I did this by publishing my journey, which appeared in national newspapers such as The Independent and The Guardian. Following that I attained a qualification in personal insolvency and also launched this website, something that I am extremely proud of.

Most of the information I present draws upon my experience of having been bankrupt and the technical knowledge I have.

The Process

As bankruptcy is a legal matter I have included information for you to start familiarising yourself with the process. Although it is relatively simple to declare yourself bankrupt there can be complexities, and sometimes surprises, along the way to be aware of.

Bank accounts

Many people think that you are not allowed a bank account when bankrupt. This is not true. There are many ways in which people can obtain accounts following bankruptcy in the UK. Go to the bankruptcy bank account page for more information.

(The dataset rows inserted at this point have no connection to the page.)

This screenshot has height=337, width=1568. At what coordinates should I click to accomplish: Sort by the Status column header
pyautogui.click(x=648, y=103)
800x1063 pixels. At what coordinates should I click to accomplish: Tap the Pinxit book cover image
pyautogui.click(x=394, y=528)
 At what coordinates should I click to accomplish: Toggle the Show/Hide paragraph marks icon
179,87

Discharge and life after bankruptcy

The day of the bankruptcy discharge is something that all bankrupts look forward to. Throughout my website you will read various tips about life after bankruptcy and how you can begin to recover. Ensure you do your own research also.

Advice and information

Going bankrupt in the UK can be simple or complex depending on your circumstances. Advice and information are key. Removing the uncertainty of bankruptcy will make life much less stressful.

In the UK you will usually only be bankrupt for a maximum of 12 months, then you are discharged of your debts. As your affairs will usually be investigated during that year you should aim to establish in advance:

  • The process and what is expected of you
  • An overview of the consequences
  • The significance of your interview with the Official Receiver responsible for investigating you
  • Anything that your adviser suggests will attract additional consequences or further investigation
  • Alternative solutions

Understanding these points will place you in stead for a less stressful time.

You are not alone!

Bankruptcy can feel very isolating at times but it is important to understand that you are not alone. In the UK approximately 41,000 individuals went bankrupt in 2011, with approximately 31,700 going bankrupt in 2012. Such a decrease is good news, but it is no prediction of the future. There are many individuals still in debt and interest rates have remained low. Should they increase, I'm sure the bankruptcy statistics will increase again.

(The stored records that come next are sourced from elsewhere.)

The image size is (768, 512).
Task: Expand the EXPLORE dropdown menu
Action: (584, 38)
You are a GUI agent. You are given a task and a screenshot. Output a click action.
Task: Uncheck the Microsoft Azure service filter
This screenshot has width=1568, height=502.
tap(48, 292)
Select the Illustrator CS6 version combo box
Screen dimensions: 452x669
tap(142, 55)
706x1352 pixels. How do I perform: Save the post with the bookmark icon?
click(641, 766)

To help provide a personal perspective on bankruptcy I have published the accounts of other individuals who were kind enough to share their experiences.

Latest from Piggy's blog

Money required by the court


This experience was sent in today. I had to declare myself bankrupt about 3 years ago. This was because I went stupid with too many credit cards. For 2 years before I went bankrupt I was just paying off one card with the next one and so on until it …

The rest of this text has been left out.